Cache and External Service Configuration¶
| Variable | Default | Description | Impact |
|---|---|---|---|
REDIS_URL |
redis://localhost:6379/0 |
Redis connection address (session storage, cache); degrades to in-memory queue when unreachable | Session/cache |
ELASTICSEARCH_URL |
http://localhost:9200 |
Elasticsearch address (full-text retrieval enhancement, optional) | Full-text retrieval |
Recommended Configuration¶
Development Environment¶
# .env (development)
APP_NAME=Intelligent Customer Service System
APP_HOST=0.0.0.0
APP_PORT=8000
DEBUG=True
# No auth, for easy debugging
API_KEY=
# Mock mode, no LLM Key needed
LLM_API_KEY=
LLM_BASE_URL=https://api.deepseek.com/v1
LLM_MODEL=deepseek-chat
# Mock business system
BUSINESS_ADAPTER_MODE=mock
# Langfuse disabled
LANGFUSE_ENABLED=False
# Default retrieval parameters
CHUNK_SIZE=512
CHUNK_OVERLAP=128
SIMILARITY_THRESHOLD=0.6
VECTOR_TOP_K=25
BM25_TOP_K=25
RERANK_TOP_K=5
Production Environment¶
# .env (production)
APP_NAME=Customer Service Prod
APP_HOST=0.0.0.0
APP_PORT=8000
DEBUG=False
# Enforce auth
API_KEY=<strong-random-key>
# Real LLM
LLM_API_KEY=sk-your-deepseek-key
LLM_BASE_URL=https://api.deepseek.com/v1
LLM_MODEL=deepseek-chat
# Small model routing (lower latency)
SMALL_LLM_API_KEY=sk-your-qwen-key
SMALL_LLM_BASE_URL=https://dashscope.aliyuncs.com/compatible-mode/v1
SMALL_LLM_MODEL=qwen-turbo
SMALL_MODEL_THRESHOLD=0.5
# Real business system
BUSINESS_ADAPTER_MODE=http
BUSINESS_API_BASE_URL=https://your-business-api.com
BUSINESS_API_KEY=<business-api-key>
BUSINESS_API_TIMEOUT=10
# Enable Langfuse tracing
LANGFUSE_ENABLED=True
LANGFUSE_PUBLIC_KEY=pk-lf-xxx
LANGFUSE_SECRET_KEY=sk-lf-xxx
LANGFUSE_HOST=https://cloud.langfuse.com
# Redis persistence
REDIS_URL=redis://redis:6379/0
# Retrieval parameters (production can increase recall appropriately)
VECTOR_TOP_K=30
BM25_TOP_K=30
RERANK_TOP_K=5
Runtime Effect Notes¶
The following options require a service restart after modification
Configuration is loaded via the @lru_cache global singleton and is not re-read after process startup.
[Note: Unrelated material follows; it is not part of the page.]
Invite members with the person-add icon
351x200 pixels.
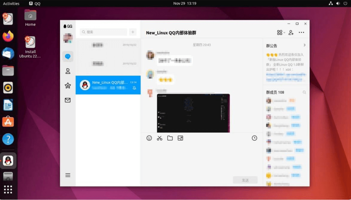291,32
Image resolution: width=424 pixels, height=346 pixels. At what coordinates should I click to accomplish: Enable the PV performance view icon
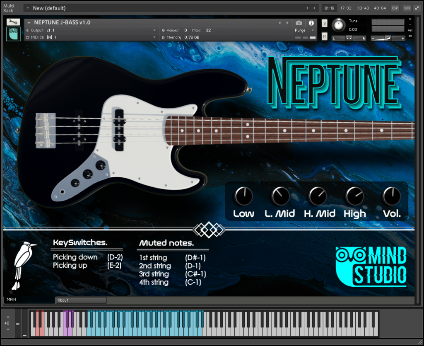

The following changes require a service restart to take effect:
| Option | Reason |
|---|---|
LLM_API_KEY / LLM_BASE_URL / LLM_MODEL |
LLMClient singleton initializes on first call |
SMALL_LLM_* |
Small model client singleton initialization |
EMBEDDING_MODEL / EMBEDDING_LOCAL_CACHE_DIR |
EmbeddingService singleton caches after model load |
CHROMA_PERSIST_DIR / CHROMA_COLLECTION_NAME |
VectorStore singleton connects to ChromaDB |
LANGFUSE_* |
LangfuseClient singleton initialization |
BUSINESS_ADAPTER_MODE / BUSINESS_API_* |
Business adapter singleton initialization |
APP_HOST / APP_PORT |
Uvicorn startup parameters |
Hot-updatable options (take effect indirectly via POST /api/v1/performance/cache/invalidate to clear the cache):
SIMILARITY_THRESHOLD: after clearing HotQueryCache, the next retrieval uses the new thresholdVECTOR_TOP_K/BM25_TOP_K/RERANK_TOP_K: after clearing the cache, the next retrieval uses the new params
Note: Hot updates only affect new requests after cache invalidation; cached results are not auto-updated. It is recommended to call the cache cleanup endpoint after modifying retrieval parameters.